Over the last year, the amount of LNG terminal capacity under construction around the world jumped from $82 billion US to $196 billion US, according to the survey. This is due to an anticipated surge in demand for natural gas from places like China, Japan, Europe and Southeast Asia.

But the economic atmosphere that led to these massive investments is running up against “climate and economic reality,” the survey states. “Even before the twin shocks of the COVID-19 pandemic and global gas price collapse, LNG projects were facing an increasingly difficult economic environment,” it said.

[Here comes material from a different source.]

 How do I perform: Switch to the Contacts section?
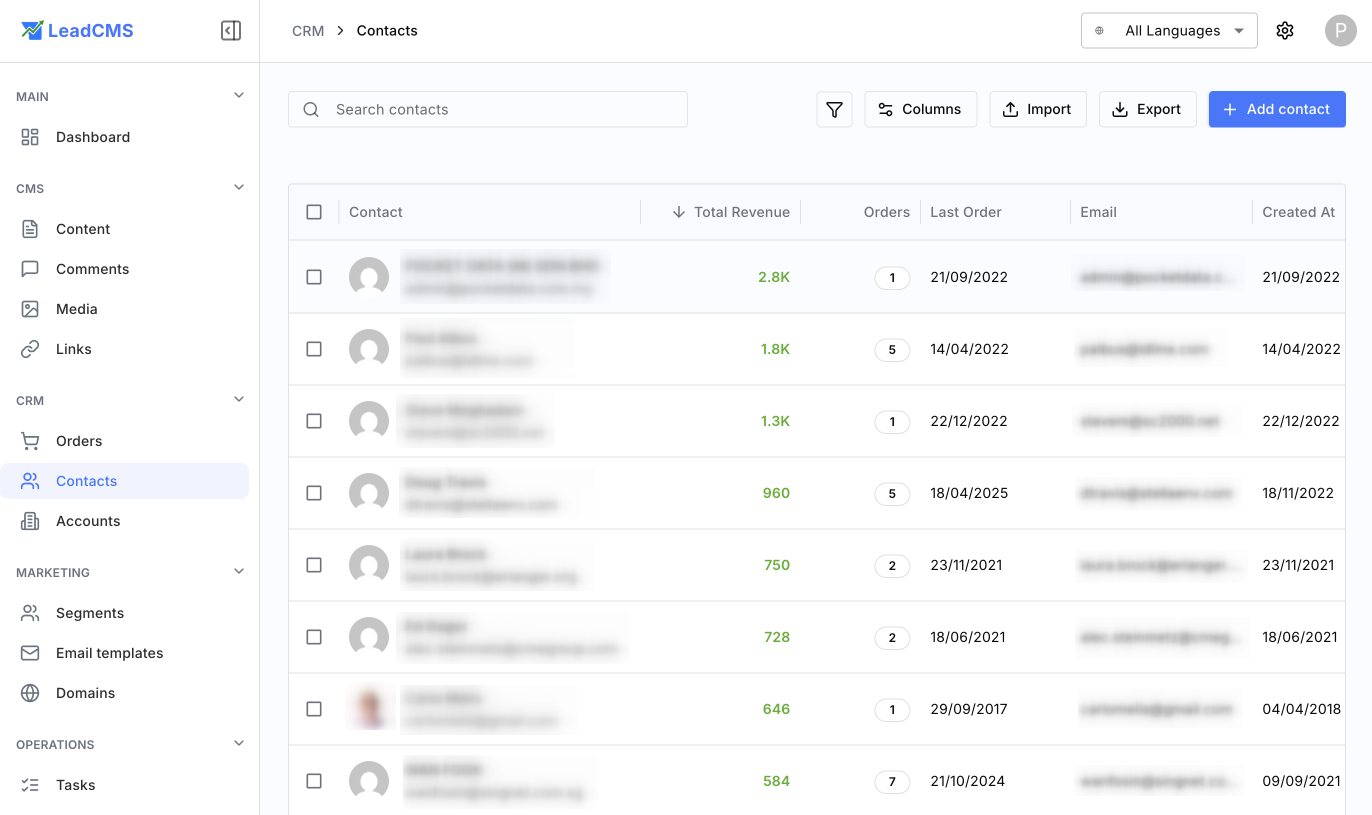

Gas markets were becoming oversupplied, prices were falling, and renewables, bolstered by better battery technology, were becoming more competitive. With the added drop in demand and worksite restrictions from COVID-19 this year, not to mention public opposition, some companies have reconsidered investment decisions.

Worldwide, the failure rate for proposed LNG export terminal projects between 2014 and 2020 is 61 per cent, the survey calculated.

Last month LNG Canada and other energy firms launched the Canadian LNG Alliance, to “reflect the critical role LNG has to play in Canada’s COVID-19 economic recovery,” as well as “economic reconciliation” with Indigenous peoples and Canada’s “clean energy transition.”

The group argued that LNG projects in British Columbia would produce “among the world’s lowest-emissions intensity LNG” as they would be partly powered by hydro-electric power.

But the survey suggests that the reputation of LNG as an “environmentally benign” fuel that is less dirty than coal has been debunked by scientific studies highlighting the serious impact of methane on global warming.

Methane, a greenhouse gas that is the main component of natural gas, is 86 times as powerful as carbon dioxide in trapping heat in the atmosphere over a 20-year period. Scientific studies have connected a rise in global methane levels with the fracking boom, and say this rise in atmospheric methane is undercutting efforts to hold the global temperature rise to 2C above pre-industrial levels.

A 2017 peer-reviewed study in the journal Atmospheric Chemistry and Physics found that methane leaks from B.C.’s oil and gas industry were at least two and a half times higher than provincial estimates.